Na CF/88, essa incidência foi originariamente prevista da seguinte forma:
“Art. 155
§2………………………………………………………………
IX ………………………………………………………………
a) sobre a entrada de mercadoria importada do exterior, ainda quando se tratar de bem destinado a consumo ou ativo fixo do estabelecimento, assim como sobre serviço prestado no exterior, cabendo o imposto ao Estado onde estiver situado o estabelecimento destinatário da mercadoria ou do serviço.”

Com base nesse dispositivo, a 1ª Turma do STF decidiu no sentido de que o ICMS não incidiria sobre importações realizadas por pessoas físicas que não praticassem atos que envolvessem circulação de mercadorias (RE 203.075/DF; Relator: min. ILMAR GALVÃO; Rei. Acórdão Min. MAURÍCIO CORRÊA; Julgamento: 05/08/1998; Órgão Julgador: Primeira Turma; Publicação: DJ 29.10.1999, p. 18).

Em 11 de dezembro de 2001, a EC 33/01 alterou o artigo 155 da CF/88, que passou a prever expressamente a possibilidade da incidência do imposto na entrada de bem ou mercadoria importados do exterior por pessoa física ou jurídica, ainda que não fosse contribuinte habitual do imposto (Art. 155, § 2°, IX, a), mais uma vez, com o claro objetivo de tornar inócuo o precedente do STF acima referido.
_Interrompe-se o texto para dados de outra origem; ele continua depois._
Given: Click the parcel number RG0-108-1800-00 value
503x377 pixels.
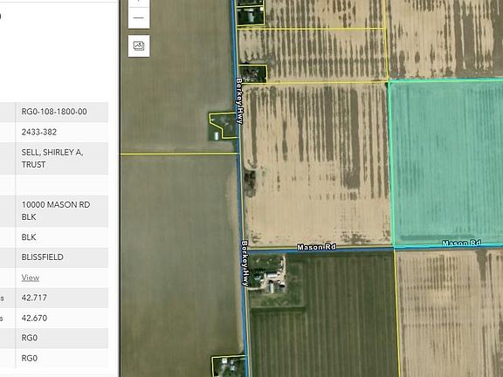Looking at the screenshot, I should pos(54,112).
Houve também “reformas” feitas com absoluta falta de técnica legislativa, que deixaram o contribuinte em estado de perplexidade.

Foi o que ocorreu quando a EC 42/03, no que concerne às regras de incidência e creditamento do ICMS nas exportações, alterou a redação do artigo 155, parágrafo 3, da CF/88, para ampliar o âmbito da não-incidência do imposto nas vendas ao exterior de bens e serviços e colocar em nível constitucional a regra que permite a manutenção dos créditos referentes às aquisições internas, antes prevista apenas em lei complementar.
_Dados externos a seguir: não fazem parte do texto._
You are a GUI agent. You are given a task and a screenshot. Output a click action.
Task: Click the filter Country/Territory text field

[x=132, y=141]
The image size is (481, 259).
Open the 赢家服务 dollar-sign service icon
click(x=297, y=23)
De fato, a EC 42/03 (i) ampliou a não-incidência para alcançar operações que destinassem ao exterior todo e qualquer produto (e não apenas os industrializados) e, ainda, os serviços prestados a destinatários no exterior, e (ii) assegurou expressamente a manutenção e o aproveitamento dos créditos relativos ao imposto pago nas operações anteriores.

Confira-se a redação dada pela EC 42/03 ao artigo 155, parágrafo 2°, X, a); da CF:
“Art. 155.
§2° O imposto previsto no inciso 11, atenderá ao seguinte:
…………………………………………………………………………………….
X — não incidirá:
a) sobre operações que destinem mercadorias para o exterior, nem sobre serviços prestados a destinatários no exterior, assegura da a manutenção e o aproveitamento do montante do imposto cobrado nas operações e prestações anteriores,”

Não obstante — e agora demonstra-se a que grau pode chegar a falta de técnica legislativa e até mesmo de atenção do nosso legislador — manteve-se no artigo 155 da CF o disposto no inciso XII, e) e f), como segue:
“XII — cabe à lei complementar:
e) excluir da incidência do imposto, nas exportações para o exterior, serviços e outros produtos além dos mencionados no inciso X “a”,
f) prever casos de manutenção de crédito, relativamente à remessa para outro estado e exportação para o exterior, de serviços e de mercadorias,”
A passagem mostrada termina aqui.